(Collected data)

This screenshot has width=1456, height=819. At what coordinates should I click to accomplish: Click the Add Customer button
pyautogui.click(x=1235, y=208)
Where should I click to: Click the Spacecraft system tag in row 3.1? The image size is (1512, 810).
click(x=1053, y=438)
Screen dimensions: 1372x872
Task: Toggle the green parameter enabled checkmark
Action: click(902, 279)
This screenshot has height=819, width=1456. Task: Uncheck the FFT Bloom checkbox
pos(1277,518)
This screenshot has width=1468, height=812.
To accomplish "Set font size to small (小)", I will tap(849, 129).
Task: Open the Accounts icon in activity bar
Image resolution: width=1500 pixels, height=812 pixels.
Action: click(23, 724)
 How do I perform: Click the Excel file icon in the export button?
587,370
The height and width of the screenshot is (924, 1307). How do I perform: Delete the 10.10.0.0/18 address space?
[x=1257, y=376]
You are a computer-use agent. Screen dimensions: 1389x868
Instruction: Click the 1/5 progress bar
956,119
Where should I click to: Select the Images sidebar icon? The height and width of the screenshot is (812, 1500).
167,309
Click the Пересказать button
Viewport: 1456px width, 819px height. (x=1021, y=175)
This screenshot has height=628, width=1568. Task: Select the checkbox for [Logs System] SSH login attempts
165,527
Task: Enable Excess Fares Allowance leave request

* TRY IT: Only the lines from the one that contains "Where should I click to: Select" to the end of the data should be output, exactly as they appear.

* WRITTEN RESPONSE:
Where should I click to: Select the Images sidebar icon? The height and width of the screenshot is (812, 1500).
167,309
Click the Пересказать button
Viewport: 1456px width, 819px height. (x=1021, y=175)
This screenshot has height=628, width=1568. Task: Select the checkbox for [Logs System] SSH login attempts
165,527
Task: Enable Excess Fares Allowance leave request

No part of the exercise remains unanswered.